The motion states District Attorney Abel Reyna should not be allowed to limit the release of evidence based on an agreement regarding media after he gave an extensive TV interview explicitly designed to erode the defendants’ presumption of innocence.

Of course, we should take the "journalist's" characterization of the TV interview. He provided links to other aspects of his piece, but he carefully chose not to provide a link to the offending interview. Nor did this worthy provide a link to the motion itself so we could see whether the characterization was the defense attorney's and not the "journalist's".

Trust me. Sure.

Eric Hines

Grim said...

Ok, but let's say it was an extensive TV interview of any kind. If the DA is talking to the press about the evidence, why should the defense attorney be under a gag order?

I think I would use the DA's interview as grounds for a change of venue filing. I'm not sure how my client could get a fair trial in Waco, given the manifest abuses on display. Of course, he may think that he's got an easy appeal if he should lose there.

E Hines said...

I'm not suggesting the DA's interview should stand alone, even if he spoke entirely favorably of the defendants. There is a law that requires the DA's data to be given up to the defense. Full stop.

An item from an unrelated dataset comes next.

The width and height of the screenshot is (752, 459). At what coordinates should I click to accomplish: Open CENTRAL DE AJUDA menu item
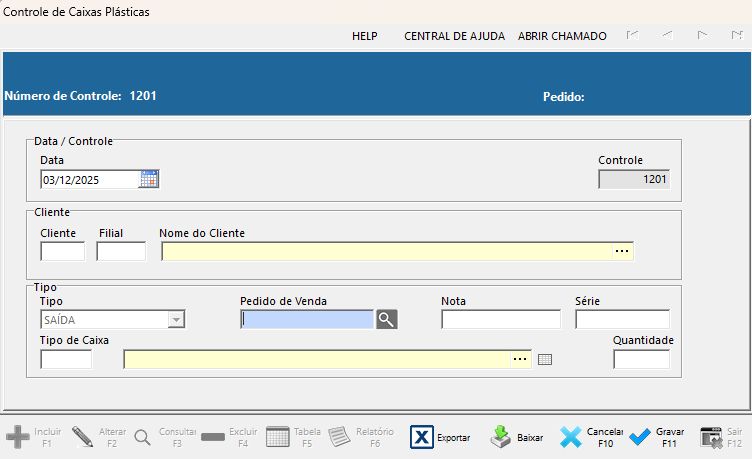pyautogui.click(x=448, y=35)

My argument is with the...disingenuousness...of the claim regarding the interview. There shouldn't be any let's say it was an extensive TV interview of any kind; he should--and he knows he should--provide the relevant links. The interview is irrelevant, except for the decision by the "journalist" that we readers trust his characterization of the interview or his description of the motion's characterization.

This person is a prime example of why newspaper articles--or TV "news" programming--cannot be taken any more seriously than the sports or funny pages.

As to gag orders, that's the judge's prerogative, not the DA's, regardless of any "journalist's" blathering.

Eric Hines

Grim said...

If there is a relevant link, I'd have to add. Local TV stations don't always archive their content online. Here's a written report on the interview that covers his remarks more extensively, but I couldn't find the actual interview. You can judge for yourself whether his use of their exercise of their 5th and 2nd Amendment rights to paint them as villains is fair ball for a DA.

E Hines said...

If there is a relevant link, I'd have to add.

Of course, and that applies to the motion; those aren't always easy to find. But if there were not, of course the "journalist" would have said so. Words are his stock in trade; he knew what he was writing and what he was choosing to omit.

And yet, here's a link. You spent, what--2 grueling minutes on Google?--to find it. Your find is a fine illustration of my point.

Eric Hines

Ymar Sakar said...

I think I would use the DA's interview as grounds for a change of venue filing. I'm not sure how my client could get a fair trial in Waco

He'll get just as fair a trial at D Koresh and the children got at Waco. Maybe even the same one, as fate perchances.



Ymar Sakar said...

Raven, Waco's been a base of the KKK, hanging people extra judicially, for some time now. Just because they are targeting whites instead of black Republicans or white Republicans, doesn't really change anything.

The evil have their own ways of surviving. One totalitarian regime is the same as another in a sense. Certainly to the Stasi.